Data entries

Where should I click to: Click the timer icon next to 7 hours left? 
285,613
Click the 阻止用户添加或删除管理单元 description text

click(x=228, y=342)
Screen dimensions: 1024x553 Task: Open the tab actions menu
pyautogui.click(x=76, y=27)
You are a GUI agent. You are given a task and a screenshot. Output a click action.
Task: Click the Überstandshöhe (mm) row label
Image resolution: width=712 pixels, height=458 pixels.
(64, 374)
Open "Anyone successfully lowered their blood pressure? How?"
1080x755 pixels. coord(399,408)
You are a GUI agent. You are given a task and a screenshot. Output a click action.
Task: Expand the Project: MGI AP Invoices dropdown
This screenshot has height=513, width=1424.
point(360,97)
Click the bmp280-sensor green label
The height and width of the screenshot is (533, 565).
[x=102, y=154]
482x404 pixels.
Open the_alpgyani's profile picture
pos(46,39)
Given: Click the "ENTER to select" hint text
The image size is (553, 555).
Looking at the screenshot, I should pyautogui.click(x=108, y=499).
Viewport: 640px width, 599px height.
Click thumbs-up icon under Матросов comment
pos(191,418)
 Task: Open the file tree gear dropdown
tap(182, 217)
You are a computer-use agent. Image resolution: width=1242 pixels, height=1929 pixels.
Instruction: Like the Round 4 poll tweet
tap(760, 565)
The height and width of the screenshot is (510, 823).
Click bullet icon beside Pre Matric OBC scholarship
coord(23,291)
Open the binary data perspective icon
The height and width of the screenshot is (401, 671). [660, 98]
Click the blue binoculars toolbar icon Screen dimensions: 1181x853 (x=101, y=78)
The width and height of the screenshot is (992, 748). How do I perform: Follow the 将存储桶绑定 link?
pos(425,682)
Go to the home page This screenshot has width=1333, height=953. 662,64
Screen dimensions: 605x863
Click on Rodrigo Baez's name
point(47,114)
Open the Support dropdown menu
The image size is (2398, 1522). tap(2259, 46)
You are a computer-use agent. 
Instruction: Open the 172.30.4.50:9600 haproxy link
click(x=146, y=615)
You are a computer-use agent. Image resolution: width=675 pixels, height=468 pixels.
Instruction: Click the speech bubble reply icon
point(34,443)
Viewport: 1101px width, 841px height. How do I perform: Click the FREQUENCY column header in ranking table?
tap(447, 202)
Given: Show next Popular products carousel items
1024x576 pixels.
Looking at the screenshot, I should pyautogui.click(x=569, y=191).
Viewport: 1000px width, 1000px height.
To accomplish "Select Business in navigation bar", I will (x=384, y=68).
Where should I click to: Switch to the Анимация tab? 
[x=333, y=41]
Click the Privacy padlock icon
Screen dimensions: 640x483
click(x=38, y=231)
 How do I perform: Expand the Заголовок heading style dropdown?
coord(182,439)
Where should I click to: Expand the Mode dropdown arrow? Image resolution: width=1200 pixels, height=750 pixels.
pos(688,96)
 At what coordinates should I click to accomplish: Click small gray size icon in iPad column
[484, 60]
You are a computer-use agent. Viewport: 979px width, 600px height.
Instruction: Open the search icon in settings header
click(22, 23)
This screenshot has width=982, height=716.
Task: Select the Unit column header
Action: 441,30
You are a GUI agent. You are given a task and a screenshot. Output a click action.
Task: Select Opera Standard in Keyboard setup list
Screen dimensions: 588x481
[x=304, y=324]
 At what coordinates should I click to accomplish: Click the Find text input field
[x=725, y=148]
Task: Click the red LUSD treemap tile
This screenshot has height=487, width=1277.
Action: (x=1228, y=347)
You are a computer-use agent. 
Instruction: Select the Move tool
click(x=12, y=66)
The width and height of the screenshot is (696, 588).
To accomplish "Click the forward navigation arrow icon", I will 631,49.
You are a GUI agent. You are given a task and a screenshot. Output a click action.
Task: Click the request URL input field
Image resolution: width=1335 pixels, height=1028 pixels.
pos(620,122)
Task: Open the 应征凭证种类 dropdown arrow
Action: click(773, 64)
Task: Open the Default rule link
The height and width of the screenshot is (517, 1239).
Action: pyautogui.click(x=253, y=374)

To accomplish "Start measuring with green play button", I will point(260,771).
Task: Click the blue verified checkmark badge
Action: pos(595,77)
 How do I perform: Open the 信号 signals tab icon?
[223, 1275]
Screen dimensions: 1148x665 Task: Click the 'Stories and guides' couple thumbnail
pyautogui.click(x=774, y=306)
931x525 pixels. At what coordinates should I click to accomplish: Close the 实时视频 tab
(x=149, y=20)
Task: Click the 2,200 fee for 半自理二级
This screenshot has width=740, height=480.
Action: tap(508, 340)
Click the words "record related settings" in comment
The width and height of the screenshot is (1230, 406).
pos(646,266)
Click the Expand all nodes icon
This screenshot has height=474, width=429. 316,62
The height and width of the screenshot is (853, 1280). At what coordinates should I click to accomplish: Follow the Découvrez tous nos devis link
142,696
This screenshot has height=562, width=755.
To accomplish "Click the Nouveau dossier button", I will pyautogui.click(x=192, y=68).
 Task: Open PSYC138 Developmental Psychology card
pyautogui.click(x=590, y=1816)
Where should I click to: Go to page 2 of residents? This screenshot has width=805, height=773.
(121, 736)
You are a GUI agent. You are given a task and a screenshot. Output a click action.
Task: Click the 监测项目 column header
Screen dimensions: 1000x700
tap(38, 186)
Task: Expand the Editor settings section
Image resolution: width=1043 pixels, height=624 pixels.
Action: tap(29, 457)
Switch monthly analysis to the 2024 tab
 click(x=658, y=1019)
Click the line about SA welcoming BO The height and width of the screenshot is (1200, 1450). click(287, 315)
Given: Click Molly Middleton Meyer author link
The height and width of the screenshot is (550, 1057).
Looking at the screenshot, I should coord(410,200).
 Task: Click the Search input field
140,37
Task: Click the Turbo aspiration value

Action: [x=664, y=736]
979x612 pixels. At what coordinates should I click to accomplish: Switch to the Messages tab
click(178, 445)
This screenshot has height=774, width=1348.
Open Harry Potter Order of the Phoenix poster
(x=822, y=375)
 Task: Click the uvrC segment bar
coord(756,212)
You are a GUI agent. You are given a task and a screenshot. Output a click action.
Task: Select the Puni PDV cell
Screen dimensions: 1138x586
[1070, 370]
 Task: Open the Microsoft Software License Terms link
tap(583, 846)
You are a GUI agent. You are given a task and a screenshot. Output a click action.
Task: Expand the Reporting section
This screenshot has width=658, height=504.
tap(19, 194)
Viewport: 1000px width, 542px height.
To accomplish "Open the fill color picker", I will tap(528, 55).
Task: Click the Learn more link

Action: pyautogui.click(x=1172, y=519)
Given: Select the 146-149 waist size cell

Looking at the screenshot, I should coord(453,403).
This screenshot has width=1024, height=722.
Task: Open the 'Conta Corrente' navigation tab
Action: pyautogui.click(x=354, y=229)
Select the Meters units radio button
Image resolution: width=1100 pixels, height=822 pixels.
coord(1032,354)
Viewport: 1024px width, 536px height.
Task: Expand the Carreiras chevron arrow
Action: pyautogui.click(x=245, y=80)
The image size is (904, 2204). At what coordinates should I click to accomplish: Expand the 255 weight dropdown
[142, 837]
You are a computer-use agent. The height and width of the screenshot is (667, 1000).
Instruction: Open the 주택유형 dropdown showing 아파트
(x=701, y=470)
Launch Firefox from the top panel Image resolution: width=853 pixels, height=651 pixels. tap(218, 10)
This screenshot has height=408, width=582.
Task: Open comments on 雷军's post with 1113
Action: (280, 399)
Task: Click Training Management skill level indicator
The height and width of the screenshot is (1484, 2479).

> _Task statement_
An exact copy of all the records is what is needed here.

> _Answer below_
Where should I click to: Click the timer icon next to 7 hours left? 
285,613
Click the 阻止用户添加或删除管理单元 description text

click(x=228, y=342)
Screen dimensions: 1024x553 Task: Open the tab actions menu
pyautogui.click(x=76, y=27)
You are a GUI agent. You are given a task and a screenshot. Output a click action.
Task: Click the Überstandshöhe (mm) row label
Image resolution: width=712 pixels, height=458 pixels.
(64, 374)
Open "Anyone successfully lowered their blood pressure? How?"
1080x755 pixels. coord(399,408)
You are a GUI agent. You are given a task and a screenshot. Output a click action.
Task: Expand the Project: MGI AP Invoices dropdown
This screenshot has height=513, width=1424.
point(360,97)
Click the bmp280-sensor green label
The height and width of the screenshot is (533, 565).
[x=102, y=154]
482x404 pixels.
Open the_alpgyani's profile picture
pos(46,39)
Given: Click the "ENTER to select" hint text
The image size is (553, 555).
Looking at the screenshot, I should pyautogui.click(x=108, y=499).
Viewport: 640px width, 599px height.
Click thumbs-up icon under Матросов comment
pos(191,418)
 Task: Open the file tree gear dropdown
tap(182, 217)
You are a computer-use agent. Image resolution: width=1242 pixels, height=1929 pixels.
Instruction: Like the Round 4 poll tweet
tap(760, 565)
The height and width of the screenshot is (510, 823).
Click bullet icon beside Pre Matric OBC scholarship
coord(23,291)
Open the binary data perspective icon
The height and width of the screenshot is (401, 671). [660, 98]
Click the blue binoculars toolbar icon Screen dimensions: 1181x853 (x=101, y=78)
The width and height of the screenshot is (992, 748). How do I perform: Follow the 将存储桶绑定 link?
pos(425,682)
Go to the home page This screenshot has width=1333, height=953. 662,64
Screen dimensions: 605x863
Click on Rodrigo Baez's name
point(47,114)
Open the Support dropdown menu
The image size is (2398, 1522). tap(2259, 46)
You are a computer-use agent. 
Instruction: Open the 172.30.4.50:9600 haproxy link
click(x=146, y=615)
You are a computer-use agent. Image resolution: width=675 pixels, height=468 pixels.
Instruction: Click the speech bubble reply icon
point(34,443)
Viewport: 1101px width, 841px height. How do I perform: Click the FREQUENCY column header in ranking table?
tap(447, 202)
Given: Show next Popular products carousel items
1024x576 pixels.
Looking at the screenshot, I should pyautogui.click(x=569, y=191).
Viewport: 1000px width, 1000px height.
To accomplish "Select Business in navigation bar", I will (x=384, y=68).
Where should I click to: Switch to the Анимация tab? 
[x=333, y=41]
Click the Privacy padlock icon
Screen dimensions: 640x483
click(x=38, y=231)
 How do I perform: Expand the Заголовок heading style dropdown?
coord(182,439)
Where should I click to: Expand the Mode dropdown arrow? Image resolution: width=1200 pixels, height=750 pixels.
pos(688,96)
 At what coordinates should I click to accomplish: Click small gray size icon in iPad column
[484, 60]
You are a computer-use agent. Viewport: 979px width, 600px height.
Instruction: Open the search icon in settings header
click(22, 23)
This screenshot has width=982, height=716.
Task: Select the Unit column header
Action: 441,30
You are a GUI agent. You are given a task and a screenshot. Output a click action.
Task: Select Opera Standard in Keyboard setup list
Screen dimensions: 588x481
[x=304, y=324]
 At what coordinates should I click to accomplish: Click the Find text input field
[x=725, y=148]
Task: Click the red LUSD treemap tile
This screenshot has height=487, width=1277.
Action: (x=1228, y=347)
You are a computer-use agent. 
Instruction: Select the Move tool
click(x=12, y=66)
The width and height of the screenshot is (696, 588).
To accomplish "Click the forward navigation arrow icon", I will 631,49.
You are a GUI agent. You are given a task and a screenshot. Output a click action.
Task: Click the request URL input field
Image resolution: width=1335 pixels, height=1028 pixels.
pos(620,122)
Task: Open the 应征凭证种类 dropdown arrow
Action: click(773, 64)
Task: Open the Default rule link
The height and width of the screenshot is (517, 1239).
Action: pyautogui.click(x=253, y=374)

To accomplish "Start measuring with green play button", I will point(260,771).
Task: Click the blue verified checkmark badge
Action: pos(595,77)
 How do I perform: Open the 信号 signals tab icon?
[223, 1275]
Screen dimensions: 1148x665 Task: Click the 'Stories and guides' couple thumbnail
pyautogui.click(x=774, y=306)
931x525 pixels. At what coordinates should I click to accomplish: Close the 实时视频 tab
(x=149, y=20)
Task: Click the 2,200 fee for 半自理二级
This screenshot has width=740, height=480.
Action: tap(508, 340)
Click the words "record related settings" in comment
The width and height of the screenshot is (1230, 406).
pos(646,266)
Click the Expand all nodes icon
This screenshot has height=474, width=429. 316,62
The height and width of the screenshot is (853, 1280). At what coordinates should I click to accomplish: Follow the Découvrez tous nos devis link
142,696
This screenshot has height=562, width=755.
To accomplish "Click the Nouveau dossier button", I will pyautogui.click(x=192, y=68).
 Task: Open PSYC138 Developmental Psychology card
pyautogui.click(x=590, y=1816)
Where should I click to: Go to page 2 of residents? This screenshot has width=805, height=773.
(121, 736)
You are a GUI agent. You are given a task and a screenshot. Output a click action.
Task: Click the 监测项目 column header
Screen dimensions: 1000x700
tap(38, 186)
Task: Expand the Editor settings section
Image resolution: width=1043 pixels, height=624 pixels.
Action: tap(29, 457)
Switch monthly analysis to the 2024 tab
 click(x=658, y=1019)
Click the line about SA welcoming BO The height and width of the screenshot is (1200, 1450). click(287, 315)
Given: Click Molly Middleton Meyer author link
The height and width of the screenshot is (550, 1057).
Looking at the screenshot, I should coord(410,200).
 Task: Click the Search input field
140,37
Task: Click the Turbo aspiration value

Action: [x=664, y=736]
979x612 pixels. At what coordinates should I click to accomplish: Switch to the Messages tab
click(178, 445)
This screenshot has height=774, width=1348.
Open Harry Potter Order of the Phoenix poster
(x=822, y=375)
 Task: Click the uvrC segment bar
coord(756,212)
You are a GUI agent. You are given a task and a screenshot. Output a click action.
Task: Select the Puni PDV cell
Screen dimensions: 1138x586
[1070, 370]
 Task: Open the Microsoft Software License Terms link
tap(583, 846)
You are a GUI agent. You are given a task and a screenshot. Output a click action.
Task: Expand the Reporting section
This screenshot has width=658, height=504.
tap(19, 194)
Viewport: 1000px width, 542px height.
To accomplish "Open the fill color picker", I will tap(528, 55).
Task: Click the Learn more link

Action: pyautogui.click(x=1172, y=519)
Given: Select the 146-149 waist size cell

Looking at the screenshot, I should coord(453,403).
This screenshot has width=1024, height=722.
Task: Open the 'Conta Corrente' navigation tab
Action: pyautogui.click(x=354, y=229)
Select the Meters units radio button
Image resolution: width=1100 pixels, height=822 pixels.
coord(1032,354)
Viewport: 1024px width, 536px height.
Task: Expand the Carreiras chevron arrow
Action: pyautogui.click(x=245, y=80)
The image size is (904, 2204). At what coordinates should I click to accomplish: Expand the 255 weight dropdown
[142, 837]
You are a computer-use agent. The height and width of the screenshot is (667, 1000).
Instruction: Open the 주택유형 dropdown showing 아파트
(x=701, y=470)
Launch Firefox from the top panel Image resolution: width=853 pixels, height=651 pixels. tap(218, 10)
This screenshot has height=408, width=582.
Task: Open comments on 雷军's post with 1113
Action: (280, 399)
Task: Click Training Management skill level indicator
The height and width of the screenshot is (1484, 2479).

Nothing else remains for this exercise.